Problem statement -> Arrange these entries as a numbered list, leaving out the blank lines.
>> Start Data
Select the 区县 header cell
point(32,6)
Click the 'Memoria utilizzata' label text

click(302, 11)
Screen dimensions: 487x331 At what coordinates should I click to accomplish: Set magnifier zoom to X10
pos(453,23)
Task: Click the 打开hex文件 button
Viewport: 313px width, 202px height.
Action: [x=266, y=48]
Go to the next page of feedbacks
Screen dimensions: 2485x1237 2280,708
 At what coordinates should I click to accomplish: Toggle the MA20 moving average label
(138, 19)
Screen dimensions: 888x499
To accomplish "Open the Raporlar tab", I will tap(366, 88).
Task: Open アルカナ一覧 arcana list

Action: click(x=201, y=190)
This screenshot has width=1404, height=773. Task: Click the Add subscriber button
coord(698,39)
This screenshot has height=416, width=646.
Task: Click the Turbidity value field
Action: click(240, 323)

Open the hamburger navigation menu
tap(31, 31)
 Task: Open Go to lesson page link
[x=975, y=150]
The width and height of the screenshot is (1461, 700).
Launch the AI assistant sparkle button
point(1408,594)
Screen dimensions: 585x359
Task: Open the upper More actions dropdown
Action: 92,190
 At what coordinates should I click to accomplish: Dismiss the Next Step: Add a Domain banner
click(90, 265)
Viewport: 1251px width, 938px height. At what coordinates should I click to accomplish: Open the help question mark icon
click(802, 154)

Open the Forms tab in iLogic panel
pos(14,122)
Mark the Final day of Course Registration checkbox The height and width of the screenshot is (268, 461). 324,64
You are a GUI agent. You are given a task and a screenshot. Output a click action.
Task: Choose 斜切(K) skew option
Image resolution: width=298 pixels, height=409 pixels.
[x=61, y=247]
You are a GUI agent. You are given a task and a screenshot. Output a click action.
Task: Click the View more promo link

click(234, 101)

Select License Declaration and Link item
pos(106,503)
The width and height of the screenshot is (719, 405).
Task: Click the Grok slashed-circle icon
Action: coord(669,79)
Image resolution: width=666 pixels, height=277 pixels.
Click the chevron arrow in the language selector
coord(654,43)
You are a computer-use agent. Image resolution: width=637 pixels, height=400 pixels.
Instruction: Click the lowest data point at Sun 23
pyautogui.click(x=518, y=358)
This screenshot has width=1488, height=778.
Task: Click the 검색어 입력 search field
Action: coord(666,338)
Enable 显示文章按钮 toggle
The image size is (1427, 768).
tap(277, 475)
>> End Data
Full answer ->
1. Select the 区县 header cell
2. point(32,6)
3. Click the 'Memoria utilizzata' label text
4. click(302, 11)
5. Screen dimensions: 487x331 At what coordinates should I click to accomplish: Set magnifier zoom to X10
6. pos(453,23)
7. Task: Click the 打开hex文件 button
8. Viewport: 313px width, 202px height.
9. Action: [x=266, y=48]
10. Go to the next page of feedbacks
11. Screen dimensions: 2485x1237 2280,708
12.  At what coordinates should I click to accomplish: Toggle the MA20 moving average label
13. (138, 19)
14. Screen dimensions: 888x499
15. To accomplish "Open the Raporlar tab", I will tap(366, 88).
16. Task: Open アルカナ一覧 arcana list
17. Action: click(x=201, y=190)
18. This screenshot has width=1404, height=773. Task: Click the Add subscriber button
19. coord(698,39)
20. This screenshot has height=416, width=646.
21. Task: Click the Turbidity value field
22. Action: click(240, 323)
23. Open the hamburger navigation menu
24. tap(31, 31)
25.  Task: Open Go to lesson page link
26. [x=975, y=150]
27. The width and height of the screenshot is (1461, 700).
28. Launch the AI assistant sparkle button
29. point(1408,594)
30. Screen dimensions: 585x359
31. Task: Open the upper More actions dropdown
32. Action: 92,190
33.  At what coordinates should I click to accomplish: Dismiss the Next Step: Add a Domain banner
34. click(90, 265)
35. Viewport: 1251px width, 938px height. At what coordinates should I click to accomplish: Open the help question mark icon
36. click(802, 154)
37. Open the Forms tab in iLogic panel
38. pos(14,122)
39. Mark the Final day of Course Registration checkbox The height and width of the screenshot is (268, 461). 324,64
40. You are a GUI agent. You are given a task and a screenshot. Output a click action.
41. Task: Choose 斜切(K) skew option
42. Image resolution: width=298 pixels, height=409 pixels.
43. [x=61, y=247]
44. You are a GUI agent. You are given a task and a screenshot. Output a click action.
45. Task: Click the View more promo link
46. click(234, 101)
47. Select License Declaration and Link item
48. pos(106,503)
49. The width and height of the screenshot is (719, 405).
50. Task: Click the Grok slashed-circle icon
51. Action: coord(669,79)
52. Image resolution: width=666 pixels, height=277 pixels.
53. Click the chevron arrow in the language selector
54. coord(654,43)
55. You are a computer-use agent. Image resolution: width=637 pixels, height=400 pixels.
56. Instruction: Click the lowest data point at Sun 23
57. pyautogui.click(x=518, y=358)
58. This screenshot has width=1488, height=778.
59. Task: Click the 검색어 입력 search field
60. Action: coord(666,338)
61. Enable 显示文章按钮 toggle
62. The image size is (1427, 768).
63. tap(277, 475)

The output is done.